Hundreds of staffers and supporters gathered at the New Yorker Hotel in midtown Manhattan to hear Clinton speak publicly for the first time after her bruising loss to New York real estate magnate Donald Trump in the early hours of the morning.
Many wore the same clothes as the night before, having stayed up all night after leaving the glass-ceilinged Jacob J. Javits Convention Center, where Clinton's final rally never materialized.
Campaign Chairman John Podesta told the distraught crowd just after 2 a.m. to go home and expect to ultimately "bring this home." Shortly after, news broke that Clinton had telephoned Trump to concede.
As staffers and supporters filed into the ballroom, there were tears, hugs, and disbelief that Clinton, a former secretary of state, U.S senator and first lady, had again failed to shatter what she called the “highest and hardest glass ceiling” after her first attempt at the presidency in 2008, when she lost in her bid for the Democratic nomination.
This time, Clinton won the Democratic primary race, becoming the first women to secure a major party's nomination in her race against U.S. Senator Bernie Sanders. But in the final contest for the White House, she lost to Trump, the unorthodox Republican nominee.
“We have seen that our nation is more deeply divided than we thought, but I still believe in America and I always will, and if you do then we must accept this result and then look to the future,” Clinton said, with her husband, former President Bill Clinton, daughter Chelsea Clinton and Chelsea’s husband, Marc Mezvinsky, at her side.
Also on the stage were Clinton's vice presidential pick, U.S. Senator Tim Kaine of Virginia, and his wife, Anne Holton.
Clinton wore a black suit with purple lapels - the color created by combining blue and red, the colors that symbolize the two major U.S. political parties - and not the suffragette white that many expected Tuesday night. Bill Clinton wore a matching tie.

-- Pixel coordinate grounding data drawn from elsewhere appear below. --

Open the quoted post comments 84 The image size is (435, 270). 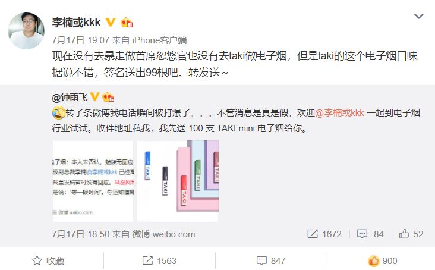(370, 234)
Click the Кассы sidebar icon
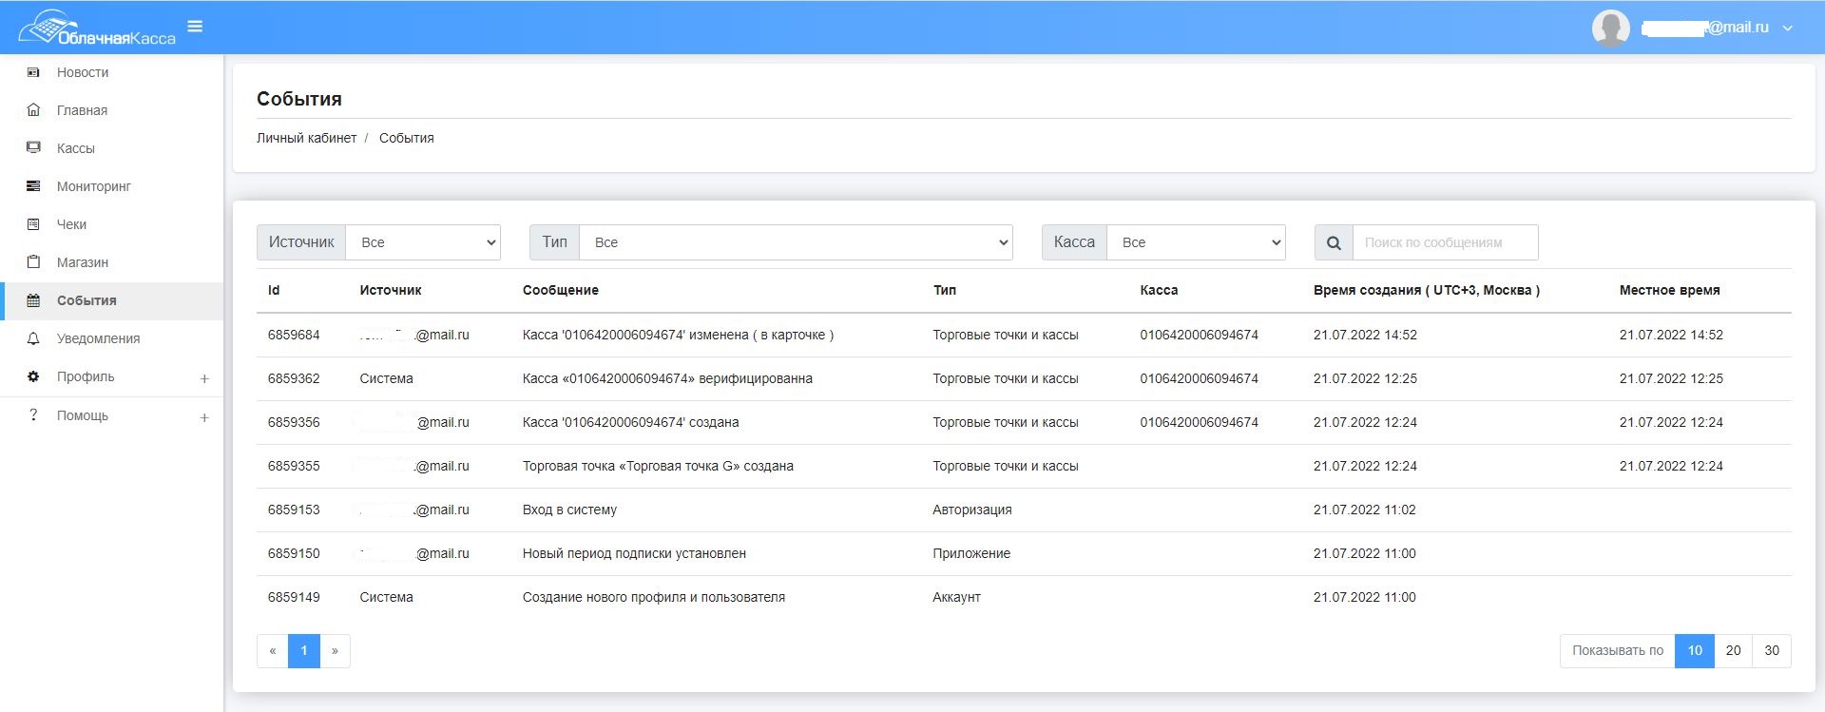 [x=33, y=148]
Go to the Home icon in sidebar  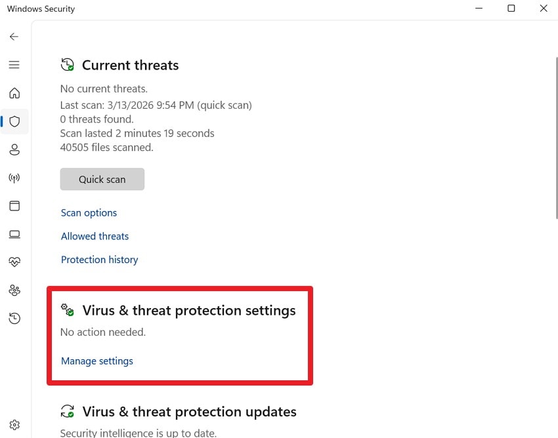14,93
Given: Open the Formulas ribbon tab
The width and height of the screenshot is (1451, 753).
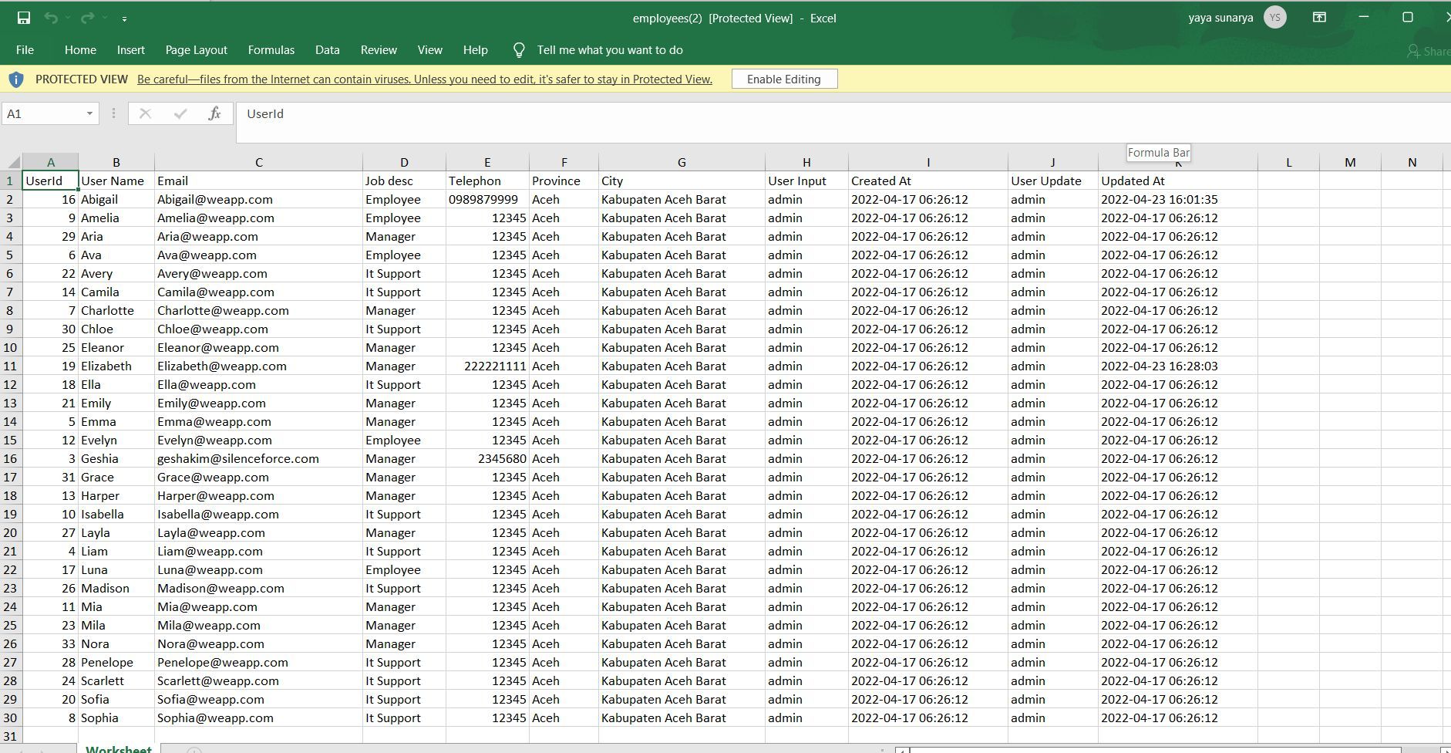Looking at the screenshot, I should tap(271, 50).
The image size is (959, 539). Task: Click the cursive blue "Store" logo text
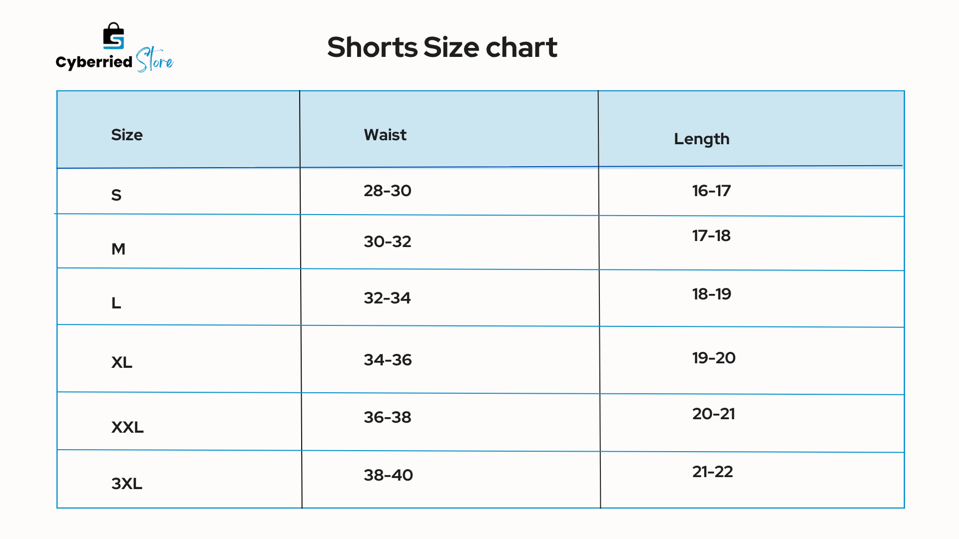tap(155, 60)
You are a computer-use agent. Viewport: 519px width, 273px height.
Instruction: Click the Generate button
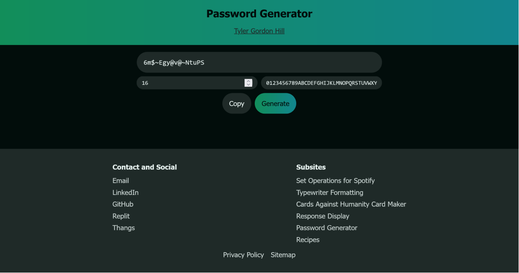[275, 103]
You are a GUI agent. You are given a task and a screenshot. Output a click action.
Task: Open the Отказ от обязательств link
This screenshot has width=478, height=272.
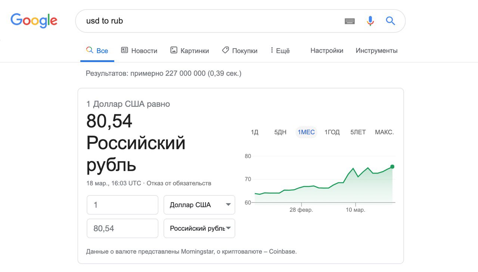point(179,183)
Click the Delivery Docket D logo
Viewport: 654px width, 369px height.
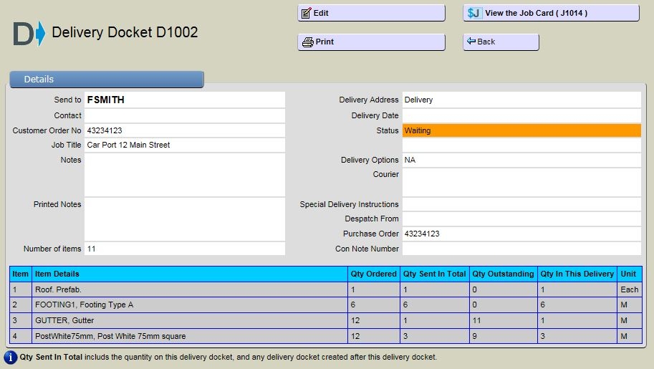pyautogui.click(x=29, y=34)

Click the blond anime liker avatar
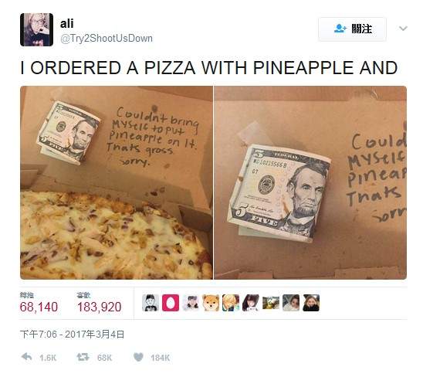tap(231, 303)
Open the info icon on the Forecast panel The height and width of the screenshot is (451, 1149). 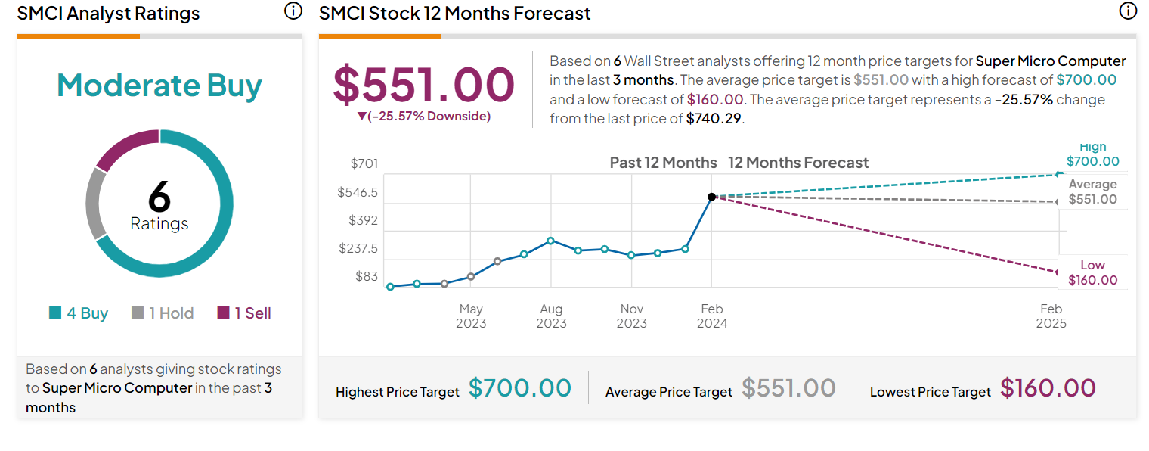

Clinton urged her backers to seek unity in the wake of defeat.
“Donald Trump is going to be our president, we owe him an open mind and the chance to lead,” she said.
Likely facing her last opportunity for a presidential run, Clinton, 69, acknowledged the bitter sting of an election defeat in which initial results show she won the popular vote but came up short in the Electoral College vote that ultimately decides the race.
Clinton had been leading Trump in public opinion polls for months, and in the final week of her campaign, her staff celebrated a drawn-out campaign marked with vitriol at star-studded rallies with performers such as Jon Bon Jovi, Jay Z and Beyonce.
But as election returns came in, Trump pulled off major upsets in key states including Pennsylvania, Michigan, Wisconsin and Florida that Clinton's campaign expected to win. Aides appeared visibly shaken as Tuesday night turned into Wednesday morning.
"Hate trumps love, I guess," a supporter in the ballroom on Wednesday said, flipping the phrase Clinton had used to close her rallies.
Clinton thanked her supporters - women and young people in particular - and urged them to never give up.
“I’ve had successes, and I’ve had setbacks, sometimes really painful ones. Many of you are at the beginning of your professional, public, political careers. You will have successes and setbacks too. This setback hurts, but please never stop believing that fighting for what is right is worth it,” she said.